Tuesday, September 15, 2009

Priorities

I'm with Jim Burroway on this one:

Gay philanthropist Bruce Bastian of Utah has donated $70,000 to the National Equality March in D.C. and plans to contribute another $30,000 for the event because he strongly believes it will jump-start the LGBT rights movement.

Jump-start the LGBT rights movement? Nothing will jump-start it like two victories in Maine and Washington, and nothing will deflate it like two more defeats in November. Remember the huge letdown after Prop 8? Or are our attention spans really that short?

I appreciate the passion for the March but it is being foolishly misdirected. Not only are its goals ill-concieved and not thought through, but it’s slated for October 11 when Congress will not be in recess and President Obama will be out of town.

Frankly, this whole March idea may be a great ego boost for the organizers, but it’s incredibly selfish considering the needs of LGBT people who face ballot initiatives right now aimed at stripping them and their families of basic rights. That $130,000 can make a huge difference in those fights, not on the grassy lawn of the Mall while everyone else is out of town.


You know what this is? This is another "initiative" by the very people who lost on Prop 8 and have done nothing to move repeal of DOMA and DADT in the past fifteen years. It's the same people who have hired "political consultants" who adivised them to wait on another California marriage referendum until 2012, just the way they advised them not to include any gay people in their ads or ever mention the phrase "gay marriage." (I realize Jerrold Nadler has introduced legislation to repeal DOMA -- about half and hour ago, if my clock is right -- and I'm sure HRC will be crowing about it. Unless they start off by gnashing their teeth and screaming "too soon!" the way Barney Frank is doing.
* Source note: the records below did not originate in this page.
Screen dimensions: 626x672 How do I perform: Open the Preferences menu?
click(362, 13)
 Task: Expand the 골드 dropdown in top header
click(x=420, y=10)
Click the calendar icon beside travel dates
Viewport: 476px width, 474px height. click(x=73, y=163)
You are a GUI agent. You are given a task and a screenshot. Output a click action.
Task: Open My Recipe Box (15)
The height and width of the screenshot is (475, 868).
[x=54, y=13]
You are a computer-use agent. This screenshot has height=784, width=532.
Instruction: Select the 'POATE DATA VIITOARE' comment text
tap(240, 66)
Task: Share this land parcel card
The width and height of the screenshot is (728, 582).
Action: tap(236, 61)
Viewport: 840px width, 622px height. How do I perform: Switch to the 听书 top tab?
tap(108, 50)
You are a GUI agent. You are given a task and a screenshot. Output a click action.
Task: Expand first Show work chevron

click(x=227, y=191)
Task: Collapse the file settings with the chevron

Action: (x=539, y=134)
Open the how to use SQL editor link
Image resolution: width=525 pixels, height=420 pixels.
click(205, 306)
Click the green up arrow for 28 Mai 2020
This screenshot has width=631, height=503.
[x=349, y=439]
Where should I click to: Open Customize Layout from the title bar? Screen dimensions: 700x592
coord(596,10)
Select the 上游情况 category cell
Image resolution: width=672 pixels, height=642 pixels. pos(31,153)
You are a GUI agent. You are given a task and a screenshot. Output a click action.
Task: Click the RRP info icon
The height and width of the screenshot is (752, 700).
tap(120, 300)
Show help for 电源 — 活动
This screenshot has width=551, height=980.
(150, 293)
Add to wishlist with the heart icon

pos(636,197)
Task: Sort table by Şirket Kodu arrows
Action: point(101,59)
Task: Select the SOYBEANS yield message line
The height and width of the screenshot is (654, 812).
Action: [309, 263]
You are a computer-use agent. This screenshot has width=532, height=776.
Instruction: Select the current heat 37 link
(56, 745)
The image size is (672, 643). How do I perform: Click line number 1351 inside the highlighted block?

Remember what I've said before: you can't sit back and wait -- you have to keep pushing.)

As far as the "Equality March" is concerned, it will be seen as empty posturing -- which it is. Anyone with any sense of history will probably come to the same conclusion I came to a while ago: the time for this kind of massive, organized demonstration is past. We don't do that any more in this country. Even the teabaggers couldn't pull it off, and their ranks are beyond crazy enough to do it. Even in the mass protest heyday of the 1970s and '80s, our effectiveness was based on smaller, localized actions. That's still where we're most effective -- just take a look at some of the places that have gay-inclusive civil rights laws -- I men, Cincinnati? Peoria? If we keep moving on those front, the federal government will eventually catch up. Eventually.

But marching on Washington on everyone's day off? Why?